‘Eric Hobsbawm — A Life in History’ review: Rebel with many causes

A masterly study on Eric Hobsbawm, one of the 20th century’s most influential leftist intellectuals

April 27, 2019 05:04 pm | Updated 05:04 pm IST

In early 1933, in the final days of the Weimar Republic, Eric Hobsbawm was in Berlin. He had lost his parents, and his uncle and aunt had taken him to Berlin where he joined his younger sister. As a teenaged student, Hobsbawm saw Germany falling into the hands of the Nazis. Hitler’s Brownshirts were unleashing widespread violence on the streets of Berlin. The country’s economy was in a shambles. Political instability was at its peak and the Nazi party was growing in popularity. Those were the formative years of the political Hobsbawm. “In this highly politicised atmosphere, it was perhaps hardly surprising that Eric soon became interested in the communist cause,” writes Richard J. Evans in Eric Hobsbawm: A Life in History , a biography of one of the most renowned historians of the 20th century.

‘Force of opposition’

Evans, himself a historian, and a friend and admirer of Hobsbawm, has done extensive research, got hold of his personal files as well as the documents prepared by the British secret service on him and interviewed friends, students and family members to reconstruct the life of the historian, who was born in 1917, the year of the Bolshevik revolution in Russia, and died in 2012, when the global economy was struggling to weather the heavy winds of the Great Recession. He starts with Hobsbawm’s Jewish, immigrant roots, poverty-stricken childhood, his father’s death, mother’s prolonged and painful battle with tuberculosis and his shift to Berlin. Hobsbawm would leave Germany soon after the Nazis came to power but the association he developed with the communist movement, which he saw as “the biggest force in opposition” to the Nazis, would stay throughout his life.

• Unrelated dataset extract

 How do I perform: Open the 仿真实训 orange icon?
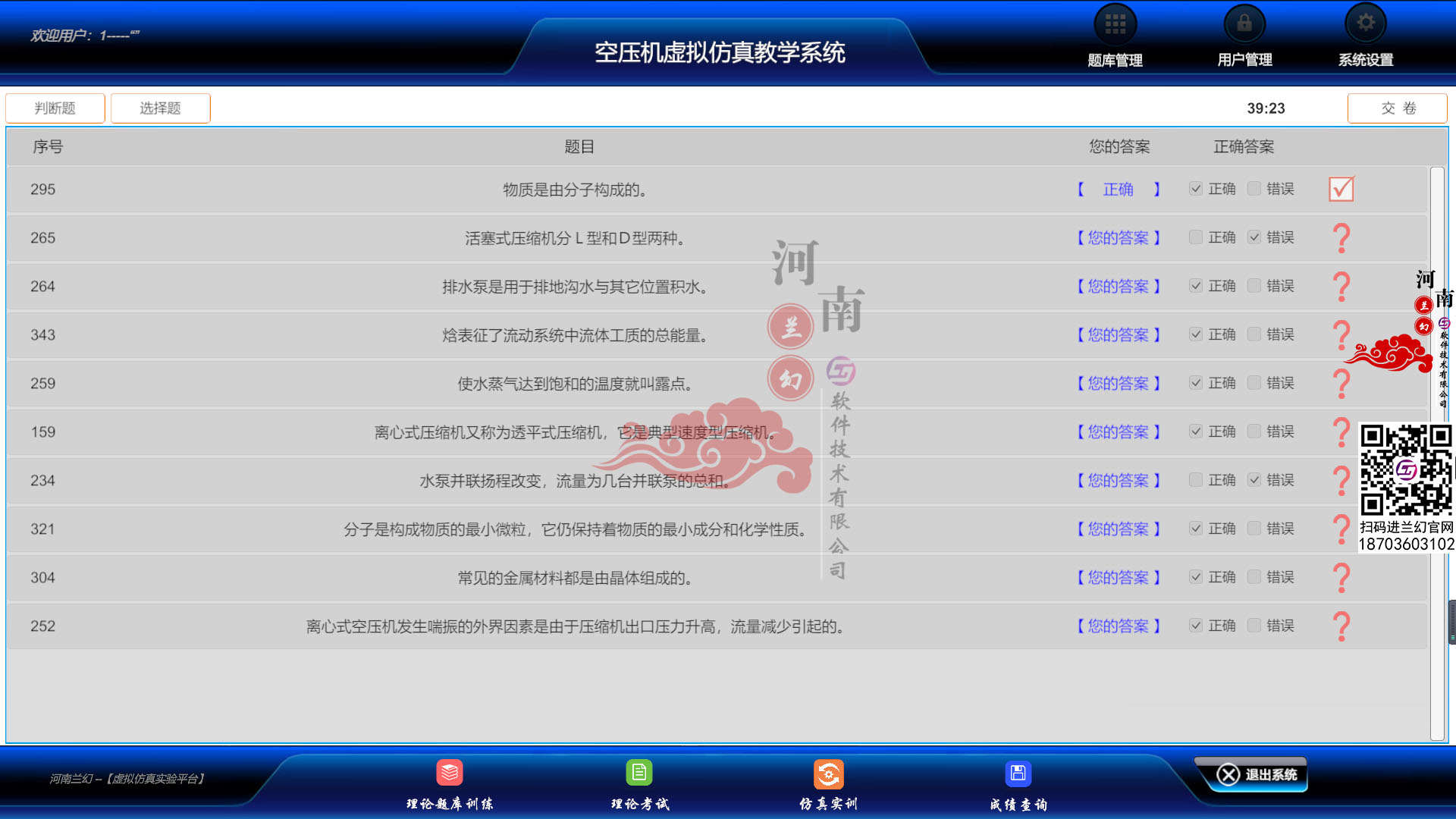(828, 774)
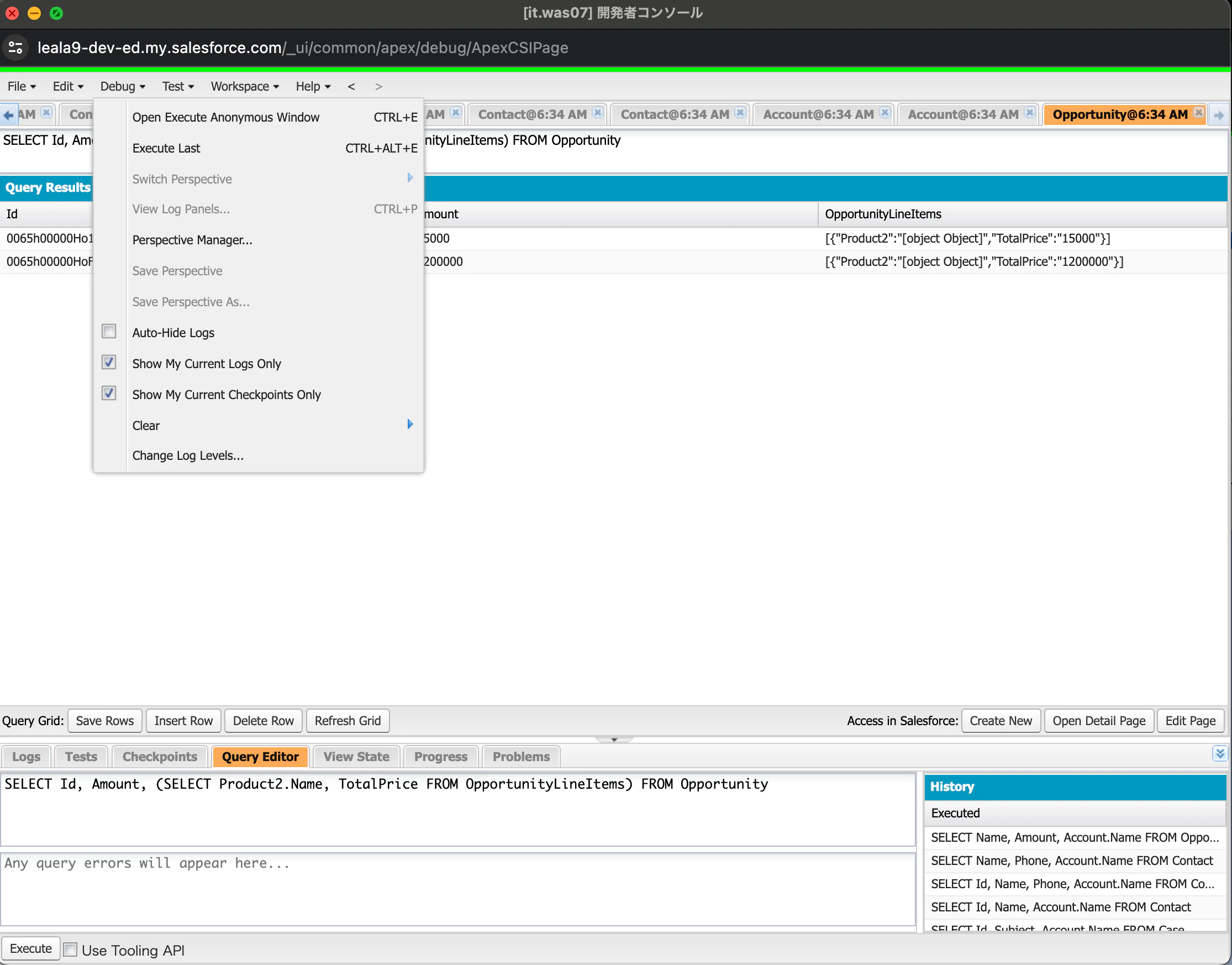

But Hobsbawm was not an activist. He was primarily an academic, a writer. Throughout his youth, he struggled to establish himself as a historian. It was not easy. His doctoral thesis was rejected by Cambridge University Press. Another manuscript he submitted to Hutchinson was also turned down. He would join Birkbeck, the University of London’s college for mature students, after his applications to Cambridge and Oxford were repeatedly rejected. In this phase, he was also grappling with some crises in his personal life. Hobsbawm’s first marriage was a painful failure which threw him off his emotional balance. He had a couple of affairs with married women, which did not last long. And in 1962, at age 45, he remarried, beginning a relationship that would stabilise him. As an author and historian, Hobsbawm made his name when Primitive Rebels was published in 1959 in which he narrated the story of anarchists, fascists and ‘social bandits’. Hobsbawm’s greatest works would come with the ‘Age’ series — The Age of Revolution (1962), The Age of Capital (1975), The Age of Empire (1987) and The Age of Extremes (1994). They would sell millions of copies in different parts of the world and in different languages.

While acknowledging Hobsbawm’s wisdom and his brilliance as a historian, Evans doesn’t overlook the controversial positions he took. His admiration towards Stalin (The Molotov–Ribbentrop Pact was a ‘wise move’), his support for the Soviet attack on Finland (it was ‘defensive’) and the defence of the intervention in Hungary (‘If we had been in the position of the Soviet government, we should have intervened’) would leave readers amused. But Hobsbawm had not always stuck to the party line. He was a rebel (may be with a cause), especially in the later part of the Cold War. “On the one hand he was wedded at a very deep emotional level to the idea of belonging to the communist movement, but on the other hand he was absolutely not willing to submit to the discipline the party demanded,” writes Evans.

Personal and public

Hobsbawm was a larger than life public intellectual. He’s known not only for his academic contributions, but also for the influence he wielded among the leftist movements in the global south, from Brazil to India. The challenge before a biographer is to strike a balance between the subject’s personal life and public persona, which Evans takes on successfully. The life is told not only through his notes and interviews with those around him, but also through the words of people like Luiz Inácio Lula da Silva, the former President of Brazil where Hobsbawm is immensely popular, and ‘the head of the communist party in... Kerala’ (Evans doesn’t name the party leader).

Hobsbawm was an avid reader. His ‘thirst for knowledge continued right up to the end.’ Even when he was wheelchair-bound and was suffering from leukaemia, he was still reading, Evans writes, quoting his wife and daughter. When his ashes were being buried in London’s Highgate Cemetery where Karl Max’s tomb exists, Julia, his daughter, took a copy of the London Review of Books to the grave because she wanted to give her father ‘one last thing to read.’ “We laid the copy, fresh and folded, on top and then the gravedigger finished his work,” she wrote later.

Eric Hobsbawm: A Life in History ; Richard J. Evans, Little, Brown/Hachette India, ₹1,299.